=== Section Start ===
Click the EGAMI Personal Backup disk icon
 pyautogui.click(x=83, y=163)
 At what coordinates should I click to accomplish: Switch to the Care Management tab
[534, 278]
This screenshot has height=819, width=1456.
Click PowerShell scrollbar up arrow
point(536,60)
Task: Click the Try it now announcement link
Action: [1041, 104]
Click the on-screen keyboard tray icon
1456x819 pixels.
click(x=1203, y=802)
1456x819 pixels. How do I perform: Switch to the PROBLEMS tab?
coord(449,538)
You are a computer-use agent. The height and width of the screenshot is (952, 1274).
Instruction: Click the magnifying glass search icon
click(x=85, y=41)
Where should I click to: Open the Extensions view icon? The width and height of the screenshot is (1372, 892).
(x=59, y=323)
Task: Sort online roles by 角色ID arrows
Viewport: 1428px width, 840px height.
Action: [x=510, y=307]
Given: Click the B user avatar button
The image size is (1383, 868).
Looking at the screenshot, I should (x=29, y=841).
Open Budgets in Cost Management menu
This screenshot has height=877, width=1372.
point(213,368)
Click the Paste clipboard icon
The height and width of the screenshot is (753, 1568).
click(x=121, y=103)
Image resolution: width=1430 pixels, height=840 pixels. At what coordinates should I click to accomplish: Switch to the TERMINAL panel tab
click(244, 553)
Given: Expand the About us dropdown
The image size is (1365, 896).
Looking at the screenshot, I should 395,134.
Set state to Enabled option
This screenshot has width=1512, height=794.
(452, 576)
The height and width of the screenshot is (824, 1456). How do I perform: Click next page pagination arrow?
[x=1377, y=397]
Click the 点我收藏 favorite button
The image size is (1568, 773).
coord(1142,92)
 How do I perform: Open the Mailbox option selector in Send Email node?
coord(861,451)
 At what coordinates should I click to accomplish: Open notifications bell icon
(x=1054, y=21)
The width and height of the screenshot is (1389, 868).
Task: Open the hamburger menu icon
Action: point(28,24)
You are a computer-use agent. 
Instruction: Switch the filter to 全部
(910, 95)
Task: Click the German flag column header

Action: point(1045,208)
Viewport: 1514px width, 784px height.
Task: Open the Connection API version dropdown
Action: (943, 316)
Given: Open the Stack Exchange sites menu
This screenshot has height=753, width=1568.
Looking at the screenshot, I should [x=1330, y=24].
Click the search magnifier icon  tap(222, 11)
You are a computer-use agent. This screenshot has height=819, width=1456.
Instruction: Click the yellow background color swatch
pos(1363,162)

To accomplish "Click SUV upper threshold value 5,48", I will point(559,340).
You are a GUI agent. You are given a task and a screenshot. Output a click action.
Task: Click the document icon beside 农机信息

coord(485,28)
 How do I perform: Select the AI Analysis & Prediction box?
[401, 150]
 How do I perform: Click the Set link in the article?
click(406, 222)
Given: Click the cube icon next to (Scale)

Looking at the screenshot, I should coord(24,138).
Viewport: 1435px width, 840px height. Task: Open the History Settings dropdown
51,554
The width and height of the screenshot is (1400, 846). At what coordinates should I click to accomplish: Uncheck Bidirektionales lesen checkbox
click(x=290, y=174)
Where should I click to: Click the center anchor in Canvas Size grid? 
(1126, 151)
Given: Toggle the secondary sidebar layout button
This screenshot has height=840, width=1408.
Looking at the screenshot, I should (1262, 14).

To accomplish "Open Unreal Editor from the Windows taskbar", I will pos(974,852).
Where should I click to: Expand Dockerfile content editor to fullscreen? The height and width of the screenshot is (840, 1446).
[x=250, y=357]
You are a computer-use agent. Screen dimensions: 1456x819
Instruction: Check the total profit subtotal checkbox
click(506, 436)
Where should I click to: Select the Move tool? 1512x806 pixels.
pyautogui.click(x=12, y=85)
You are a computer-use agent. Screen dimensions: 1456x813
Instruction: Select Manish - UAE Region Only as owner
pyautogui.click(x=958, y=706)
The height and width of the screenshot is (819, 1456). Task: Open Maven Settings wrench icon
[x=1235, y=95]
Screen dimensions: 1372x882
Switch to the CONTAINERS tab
=== Section End ===
▶ _Task brief_
Write out the full listing, keeping every line exactly as it is.

▶ _Written solution_
Click the EGAMI Personal Backup disk icon
 pyautogui.click(x=83, y=163)
 At what coordinates should I click to accomplish: Switch to the Care Management tab
[534, 278]
This screenshot has height=819, width=1456.
Click PowerShell scrollbar up arrow
point(536,60)
Task: Click the Try it now announcement link
Action: [1041, 104]
Click the on-screen keyboard tray icon
1456x819 pixels.
click(x=1203, y=802)
1456x819 pixels. How do I perform: Switch to the PROBLEMS tab?
coord(449,538)
You are a computer-use agent. The height and width of the screenshot is (952, 1274).
Instruction: Click the magnifying glass search icon
click(x=85, y=41)
Where should I click to: Open the Extensions view icon? The width and height of the screenshot is (1372, 892).
(x=59, y=323)
Task: Sort online roles by 角色ID arrows
Viewport: 1428px width, 840px height.
Action: [x=510, y=307]
Given: Click the B user avatar button
The image size is (1383, 868).
Looking at the screenshot, I should (x=29, y=841).
Open Budgets in Cost Management menu
This screenshot has height=877, width=1372.
point(213,368)
Click the Paste clipboard icon
The height and width of the screenshot is (753, 1568).
click(x=121, y=103)
Image resolution: width=1430 pixels, height=840 pixels. At what coordinates should I click to accomplish: Switch to the TERMINAL panel tab
click(244, 553)
Given: Expand the About us dropdown
The image size is (1365, 896).
Looking at the screenshot, I should 395,134.
Set state to Enabled option
This screenshot has width=1512, height=794.
(452, 576)
The height and width of the screenshot is (824, 1456). How do I perform: Click next page pagination arrow?
[x=1377, y=397]
Click the 点我收藏 favorite button
The image size is (1568, 773).
coord(1142,92)
 How do I perform: Open the Mailbox option selector in Send Email node?
coord(861,451)
 At what coordinates should I click to accomplish: Open notifications bell icon
(x=1054, y=21)
The width and height of the screenshot is (1389, 868).
Task: Open the hamburger menu icon
Action: point(28,24)
You are a computer-use agent. 
Instruction: Switch the filter to 全部
(910, 95)
Task: Click the German flag column header

Action: point(1045,208)
Viewport: 1514px width, 784px height.
Task: Open the Connection API version dropdown
Action: (943, 316)
Given: Open the Stack Exchange sites menu
This screenshot has height=753, width=1568.
Looking at the screenshot, I should [x=1330, y=24].
Click the search magnifier icon  tap(222, 11)
You are a computer-use agent. This screenshot has height=819, width=1456.
Instruction: Click the yellow background color swatch
pos(1363,162)

To accomplish "Click SUV upper threshold value 5,48", I will point(559,340).
You are a GUI agent. You are given a task and a screenshot. Output a click action.
Task: Click the document icon beside 农机信息

coord(485,28)
 How do I perform: Select the AI Analysis & Prediction box?
[401, 150]
 How do I perform: Click the Set link in the article?
click(406, 222)
Given: Click the cube icon next to (Scale)

Looking at the screenshot, I should coord(24,138).
Viewport: 1435px width, 840px height. Task: Open the History Settings dropdown
51,554
The width and height of the screenshot is (1400, 846). At what coordinates should I click to accomplish: Uncheck Bidirektionales lesen checkbox
click(x=290, y=174)
Where should I click to: Click the center anchor in Canvas Size grid? 
(1126, 151)
Given: Toggle the secondary sidebar layout button
This screenshot has height=840, width=1408.
Looking at the screenshot, I should (1262, 14).

To accomplish "Open Unreal Editor from the Windows taskbar", I will pos(974,852).
Where should I click to: Expand Dockerfile content editor to fullscreen? The height and width of the screenshot is (840, 1446).
[x=250, y=357]
You are a computer-use agent. Screen dimensions: 1456x819
Instruction: Check the total profit subtotal checkbox
click(506, 436)
Where should I click to: Select the Move tool? 1512x806 pixels.
pyautogui.click(x=12, y=85)
You are a computer-use agent. Screen dimensions: 1456x813
Instruction: Select Manish - UAE Region Only as owner
pyautogui.click(x=958, y=706)
The height and width of the screenshot is (819, 1456). Task: Open Maven Settings wrench icon
[x=1235, y=95]
Screen dimensions: 1372x882
Switch to the CONTAINERS tab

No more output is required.